SHORT EXERCISE
Output the records below as a numbered list, starting at the line containing "Condiciones de Compra (575, 1160)" and ending at the line containing "遊ぶ (235, 157)", with both of those lines included. Omit blank lines and all pictures.

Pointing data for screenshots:
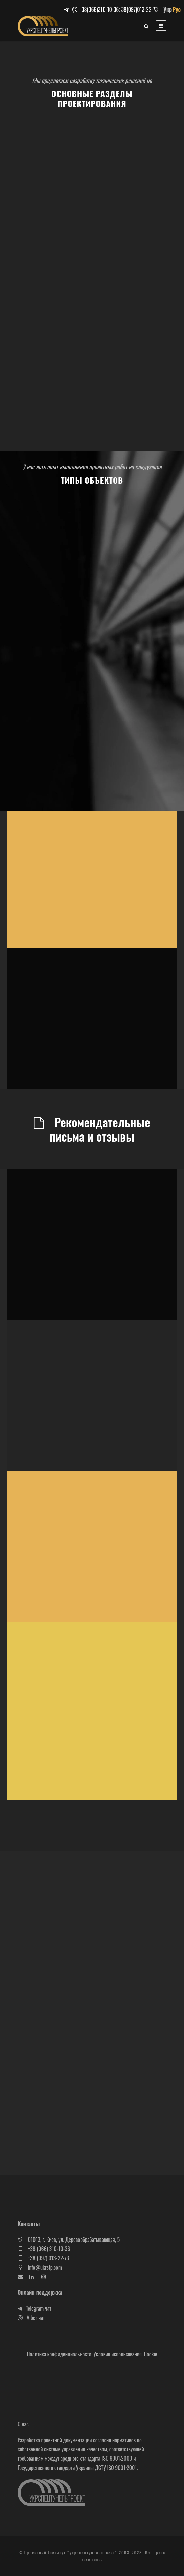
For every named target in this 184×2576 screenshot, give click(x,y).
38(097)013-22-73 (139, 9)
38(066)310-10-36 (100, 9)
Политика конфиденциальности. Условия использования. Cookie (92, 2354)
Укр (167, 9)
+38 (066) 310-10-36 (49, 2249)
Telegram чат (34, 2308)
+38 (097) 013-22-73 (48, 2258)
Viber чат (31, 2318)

--

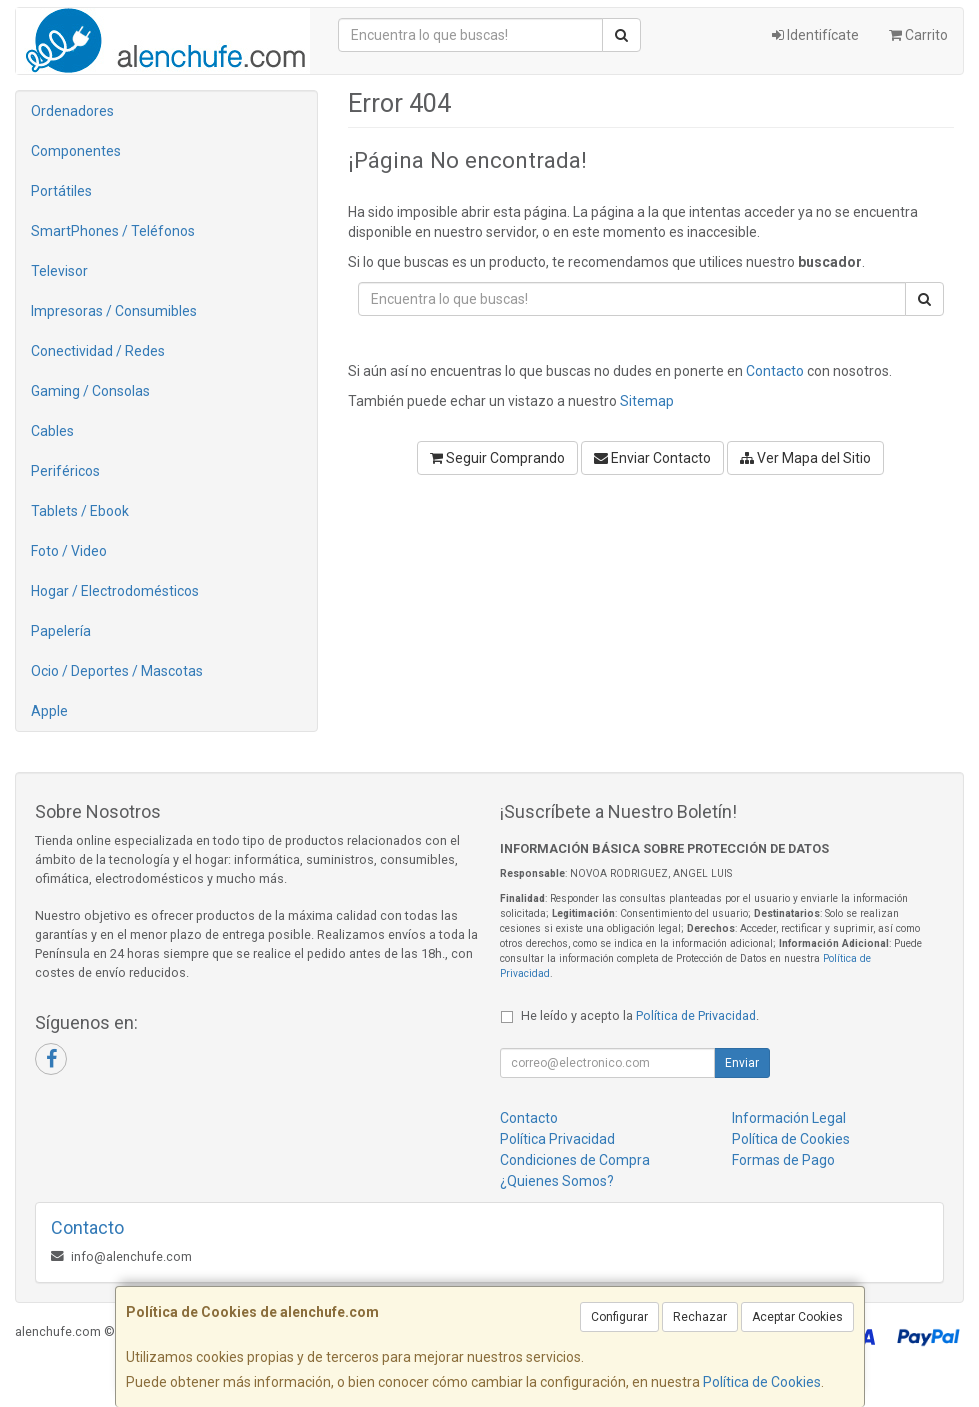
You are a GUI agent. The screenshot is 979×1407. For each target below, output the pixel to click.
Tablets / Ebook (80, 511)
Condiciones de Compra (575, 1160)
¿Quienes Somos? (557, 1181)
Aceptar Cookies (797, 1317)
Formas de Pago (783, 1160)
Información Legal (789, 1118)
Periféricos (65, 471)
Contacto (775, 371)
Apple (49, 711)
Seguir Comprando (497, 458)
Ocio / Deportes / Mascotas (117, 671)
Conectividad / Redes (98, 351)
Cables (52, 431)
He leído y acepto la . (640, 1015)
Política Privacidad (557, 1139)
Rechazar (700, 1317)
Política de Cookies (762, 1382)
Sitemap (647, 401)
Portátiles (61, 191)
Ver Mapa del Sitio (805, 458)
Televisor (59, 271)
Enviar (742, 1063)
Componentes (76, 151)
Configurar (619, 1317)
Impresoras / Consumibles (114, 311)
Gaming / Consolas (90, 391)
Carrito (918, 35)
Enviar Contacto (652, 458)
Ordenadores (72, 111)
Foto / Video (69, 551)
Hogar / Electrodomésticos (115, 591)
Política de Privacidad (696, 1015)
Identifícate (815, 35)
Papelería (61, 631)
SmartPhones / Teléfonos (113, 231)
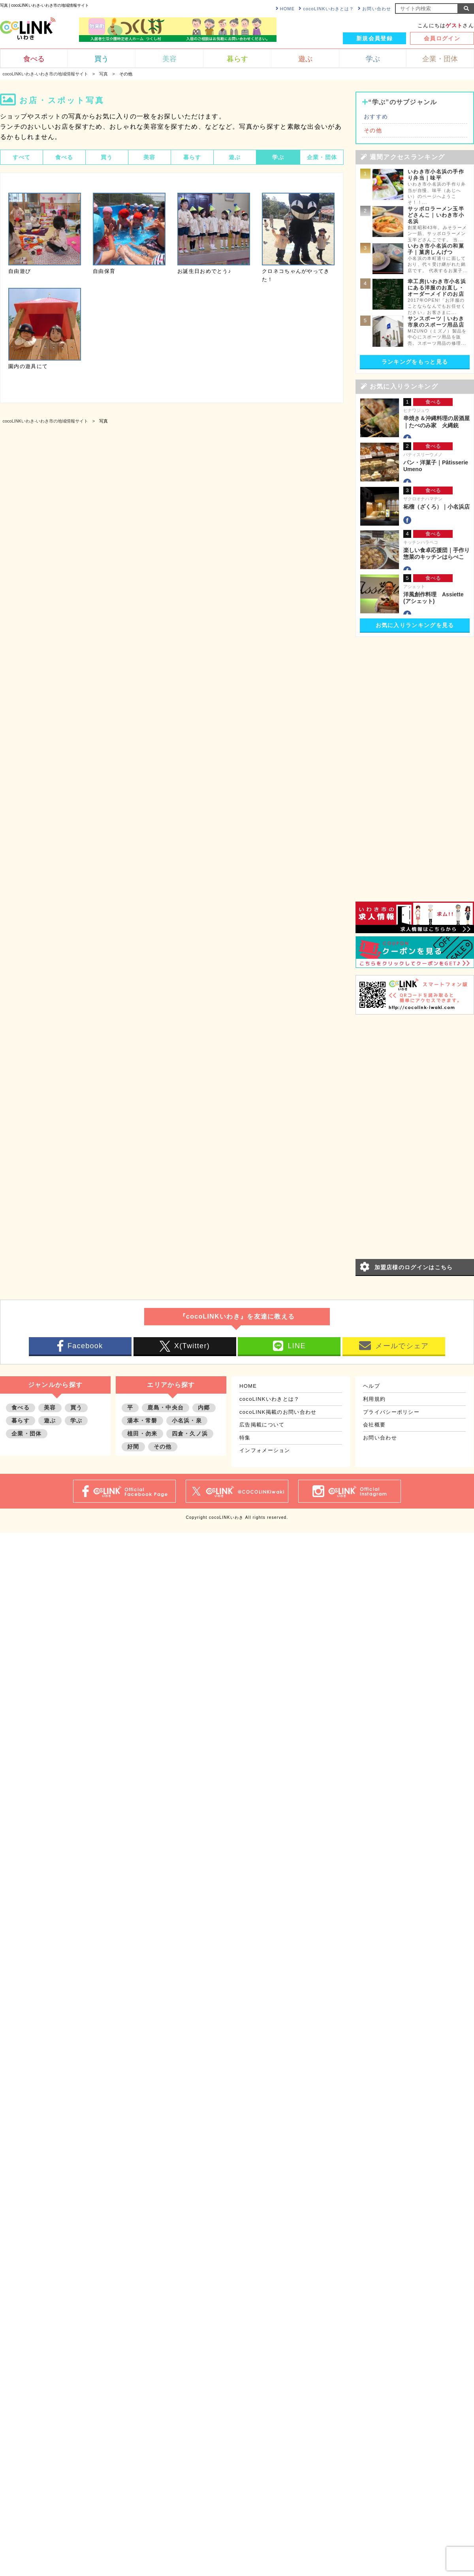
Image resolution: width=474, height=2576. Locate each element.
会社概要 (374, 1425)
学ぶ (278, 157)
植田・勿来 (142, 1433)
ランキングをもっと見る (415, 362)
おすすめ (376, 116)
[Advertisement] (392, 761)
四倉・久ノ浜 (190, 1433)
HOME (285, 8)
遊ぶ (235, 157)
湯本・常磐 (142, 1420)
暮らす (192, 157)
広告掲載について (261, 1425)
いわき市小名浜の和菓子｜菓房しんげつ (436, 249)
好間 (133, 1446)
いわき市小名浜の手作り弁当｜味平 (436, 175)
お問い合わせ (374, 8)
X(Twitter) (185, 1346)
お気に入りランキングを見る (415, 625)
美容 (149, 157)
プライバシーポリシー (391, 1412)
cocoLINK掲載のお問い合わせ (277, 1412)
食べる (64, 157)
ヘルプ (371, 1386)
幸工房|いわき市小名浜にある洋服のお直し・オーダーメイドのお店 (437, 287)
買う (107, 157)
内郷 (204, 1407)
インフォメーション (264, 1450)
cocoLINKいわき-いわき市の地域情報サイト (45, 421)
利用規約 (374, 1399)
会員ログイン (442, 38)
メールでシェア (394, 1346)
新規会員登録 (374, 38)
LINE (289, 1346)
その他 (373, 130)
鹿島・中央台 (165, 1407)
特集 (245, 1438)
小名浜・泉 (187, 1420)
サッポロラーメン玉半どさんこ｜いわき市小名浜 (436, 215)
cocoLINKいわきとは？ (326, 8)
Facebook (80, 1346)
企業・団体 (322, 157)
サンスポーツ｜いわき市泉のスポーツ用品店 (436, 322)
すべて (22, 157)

CORRECT RESULT
1. Condiciones de Compra (575, 1160)
2. ¿Quienes Somos? (557, 1181)
3. Aceptar Cookies (797, 1317)
4. Formas de Pago (783, 1160)
5. Información Legal (789, 1118)
6. Periféricos (65, 471)
7. Contacto (775, 371)
8. Apple (49, 711)
9. Seguir Comprando (497, 458)
10. Ocio / Deportes / Mascotas (117, 671)
11. Conectividad / Redes (98, 351)
12. Cables (52, 431)
13. He leído y acepto la . (640, 1015)
14. Política Privacidad (557, 1139)
15. Rechazar (700, 1317)
16. Política de Cookies (762, 1382)
17. Sitemap (647, 401)
18. Portátiles (61, 191)
19. Ver Mapa del Sitio (805, 458)
20. Televisor (59, 271)
21. Enviar (742, 1063)
22. Componentes (76, 151)
23. Configurar (619, 1317)
24. Impresoras / Consumibles (114, 311)
25. Gaming / Consolas (90, 391)
26. Carrito (918, 35)
27. Enviar Contacto (652, 458)
28. Ordenadores (72, 111)
29. Foto / Video (69, 551)
30. Hogar / Electrodomésticos (115, 591)
31. Política de Privacidad (696, 1015)
32. Identifícate (815, 35)
33. Papelería (61, 631)
34. SmartPhones / Teléfonos (113, 231)
35. Image resolution: width=474, height=2576. Locate each element.
36. 会社概要 (374, 1425)
37. 学ぶ (278, 157)
38. 植田・勿来 (142, 1433)
39. ランキングをもっと見る (415, 362)
40. おすすめ (376, 116)
41. [Advertisement] (392, 761)
42. 四倉・久ノ浜 (190, 1433)
43. HOME (285, 8)
44. 遊ぶ (235, 157)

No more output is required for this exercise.